++++ Texte ++++

Édouard Chavannes : l'homme qui a révélé l'histoire chinoise au monde occidental

1742380110000 China News Li Yang
Pionnier de la sinologie moderne, Édouard Chavannes a marqué l’histoire des études chinoises en Occident. Par ses traductions magistrales, notamment du Shiji, une œuvre fondatrice de l’antiquité chinoise, et par ses recherches novatrices, il a dévoilé la richesse de la civilisation chinoise, offrant une perspective inédite sur son histoire, sa politique et sa spiritualité.

Le célèbre sinologue français Édouard Chavannes figure parmi les premiers chercheurs au monde à avoir étudié et organisé les découvertes archéologiques de Dunhuang et du Xinjiang. Considéré comme un pionnier des études chinoises en France, il a joué un rôle clé dans l’évolution de la sinologie occidentale. Entretien exclusif avec Ji Zhe, professeur et directeur du département d'études chinoises à l'Institut National des Langues et Civilisations Orientales (INALCO), qui présente quelques détails des travaux de recherche sur Chavannes ainsi que les avancées récentes dans ce domaine.

Ces dernières années, la sinologie française s'intéresse de plus en plus à Chavannes. Quelle est votre analyse de cette tendance ?

La sinologie française s'efforce récemment de redécouvrir et de réévaluer certains sinologues historiques, parmi lesquels Édouard Chavannes, mais aussi Marcel Granet, Paul Pelliot, Édouard Mestre, et d'autres. La sinologie en France repose sur une riche tradition historique, et nombre de chercheurs actuels peuvent remonter à Chavannes dans leur filiation intellectuelle. Il est donc naturel, lorsqu’on discute de l’histoire de la sinologie, de chercher à en explorer les origines.

Chavannes, qualifié de sinologue « universel » par Henri Maspero, a marqué de nombreux domaines par ses contributions remarquables. Cependant, avec le temps, certains thèmes abordés dans ses travaux risquent d'être oubliés. L'évolution des recherches académiques enrichit également notre compréhension de questions classiques. C'est pourquoi de nombreux collègues internationaux en sinologie, y compris des chercheurs chinois, souhaitent revisiter de manière systématique cette période clé des débuts de la sinologie moderne. Cette réévaluation des questions fondamentales soulevées par les premiers sinologues offre aux chercheurs contemporains une perspective historique plus large pour confirmer la valeur des thématiques de recherche et l'efficacité des stratégies adoptées.

++++ Données fournies ++++

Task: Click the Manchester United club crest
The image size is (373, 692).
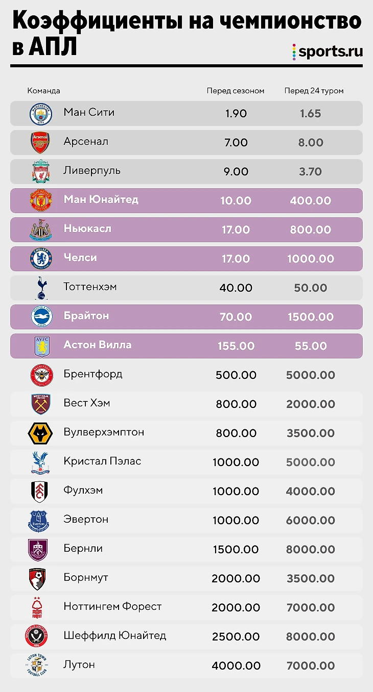Action: (x=41, y=201)
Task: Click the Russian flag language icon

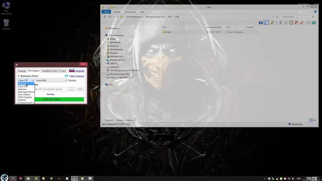Action: [72, 70]
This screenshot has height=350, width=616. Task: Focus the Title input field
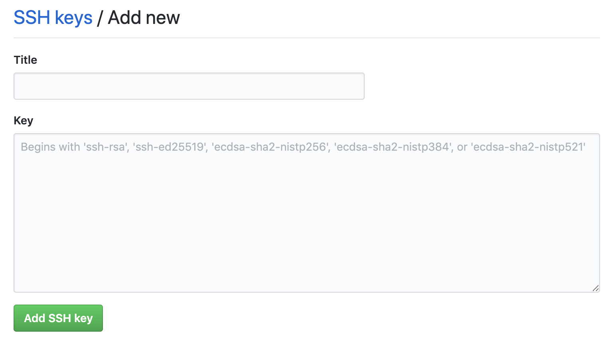[189, 86]
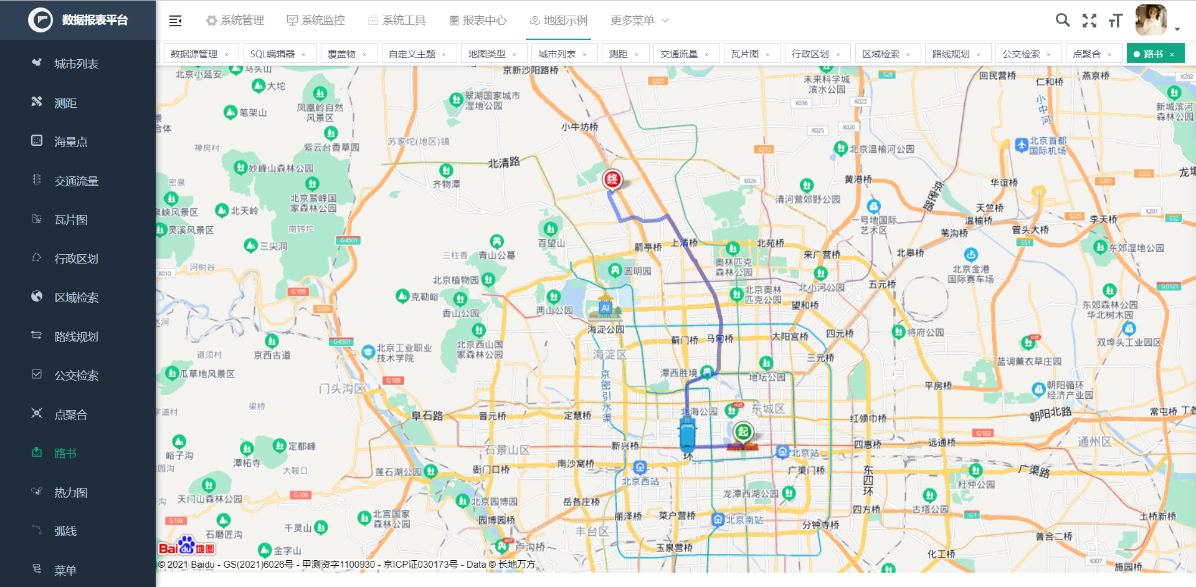Toggle the sidebar collapse hamburger icon
This screenshot has width=1196, height=587.
(x=175, y=21)
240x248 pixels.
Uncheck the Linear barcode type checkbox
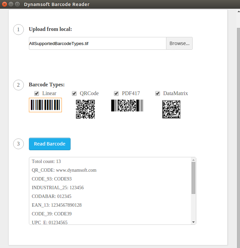click(37, 93)
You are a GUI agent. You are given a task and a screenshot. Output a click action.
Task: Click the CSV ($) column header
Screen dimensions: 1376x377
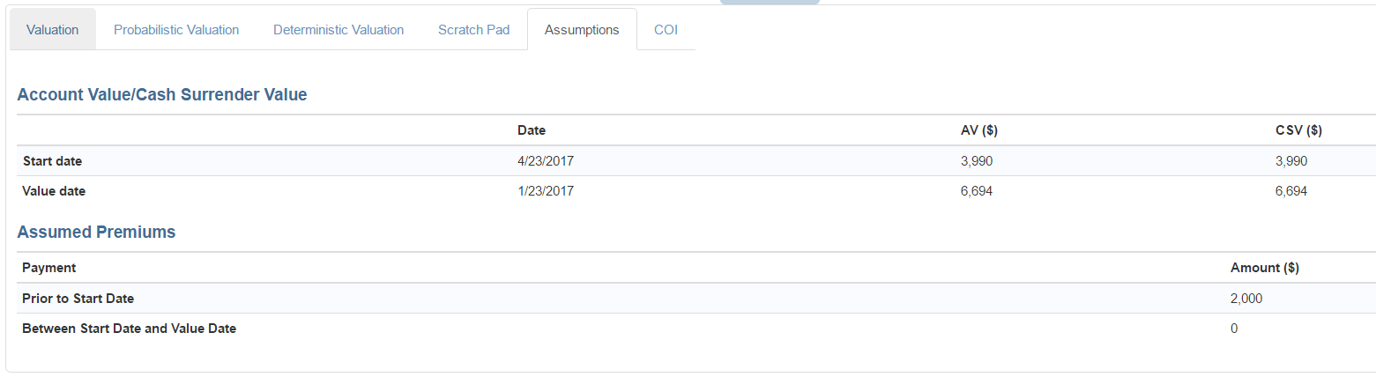1298,131
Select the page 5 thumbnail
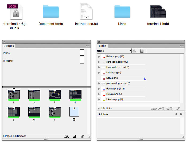Screen dimensions: 187x143 (x=13, y=112)
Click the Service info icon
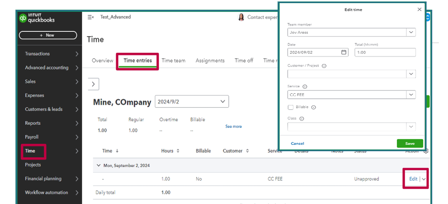This screenshot has width=448, height=204. click(x=305, y=87)
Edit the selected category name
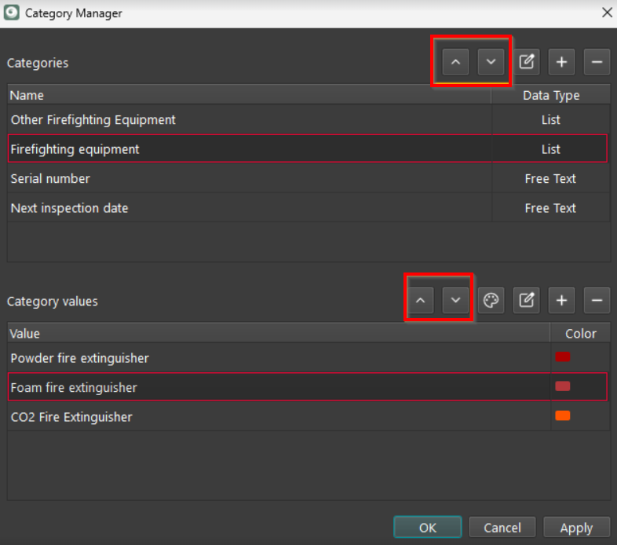Viewport: 617px width, 545px height. (x=527, y=62)
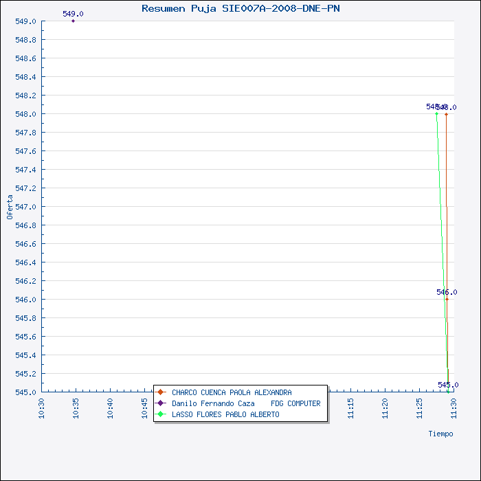Click the 547.0 tick on the Oferta axis
This screenshot has width=481, height=481.
[25, 207]

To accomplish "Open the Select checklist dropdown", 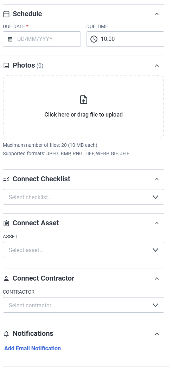I will pyautogui.click(x=83, y=197).
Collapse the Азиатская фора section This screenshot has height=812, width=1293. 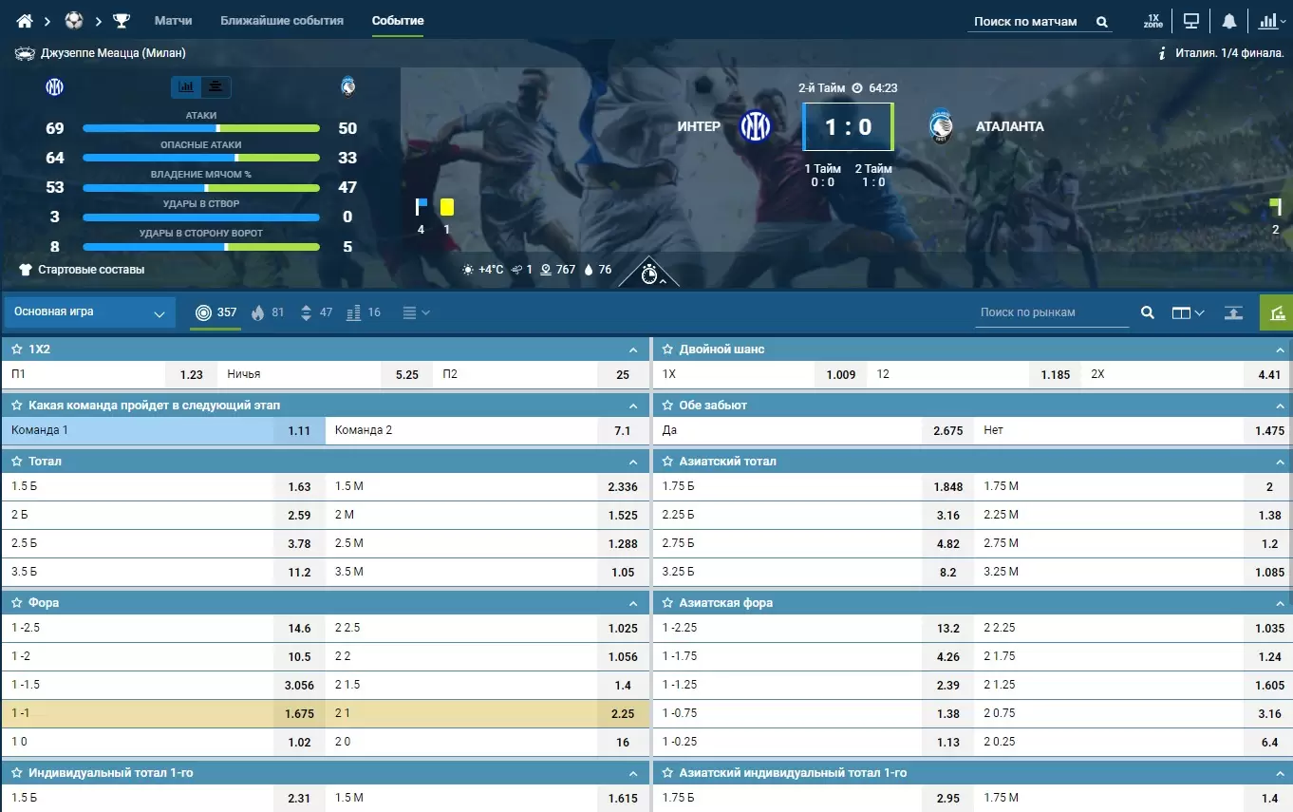(x=1279, y=603)
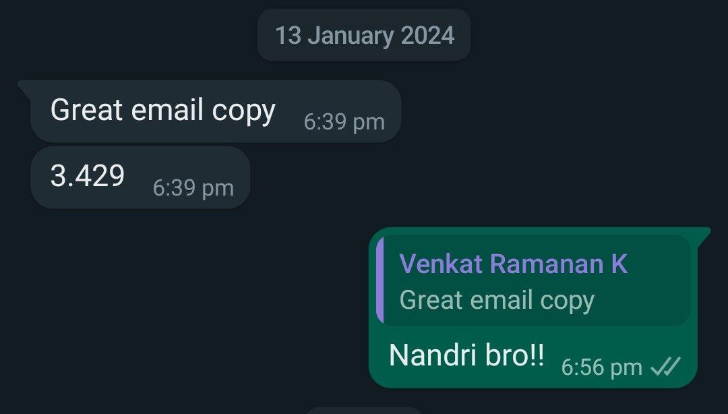
Task: Tap the word 'email' in incoming message
Action: pos(168,110)
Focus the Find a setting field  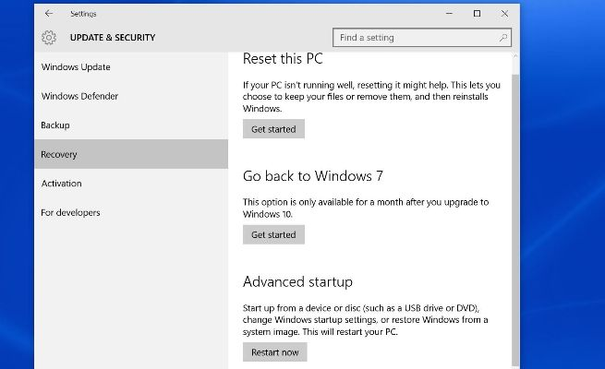[x=416, y=38]
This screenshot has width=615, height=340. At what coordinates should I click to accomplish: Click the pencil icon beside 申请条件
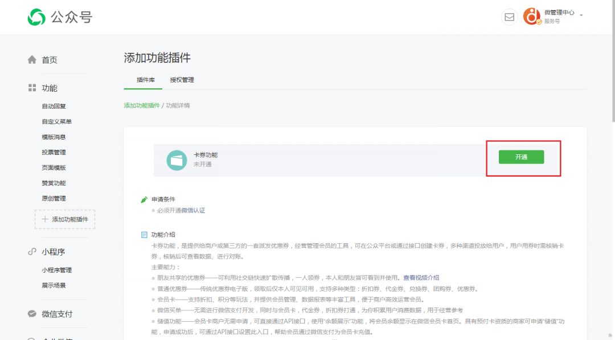click(145, 200)
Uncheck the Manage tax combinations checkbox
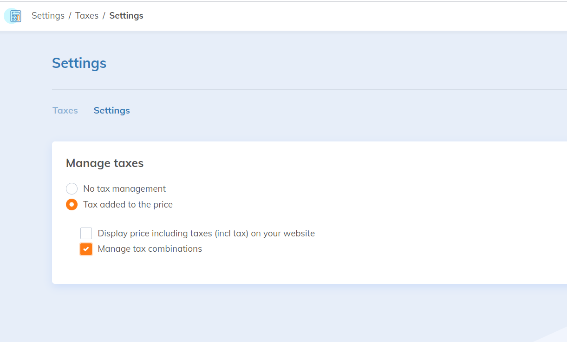This screenshot has width=567, height=342. (86, 249)
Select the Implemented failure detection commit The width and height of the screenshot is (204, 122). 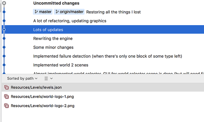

++++

Liste des tâches »
1. D'après le texte, qui a qualifié Édouard Chavannes de sinologue « universel » ?
2. Disposez en tableau Markdown les lignes des données de pointage, en commençant au début de ces données et en terminant à la ligne qui contient "click(37, 93)", avec les colonnes « N° » et « Ligne ». Laissez de côté les lignes vides et les images.

Résultats »
1. Henri Maspero.

2.
| N° | Ligne |
|---|---|
| 1 | Task: Click the Manchester United club crest |
| 2 | The image size is (373, 692). |
| 3 | Action: (x=41, y=201) |
| 4 | Task: Click the Russian flag language icon |
| 5 | Action: [72, 70] |
| 6 | This screenshot has height=350, width=616. Task: Focus the Title input field |
| 7 | [189, 86] |
| 8 | Toggle the sidebar collapse hamburger icon |
| 9 | This screenshot has width=1196, height=587. |
| 10 | (x=175, y=21) |
| 11 | 240x248 pixels. |
| 12 | Uncheck the Linear barcode type checkbox |
| 13 | click(37, 93) |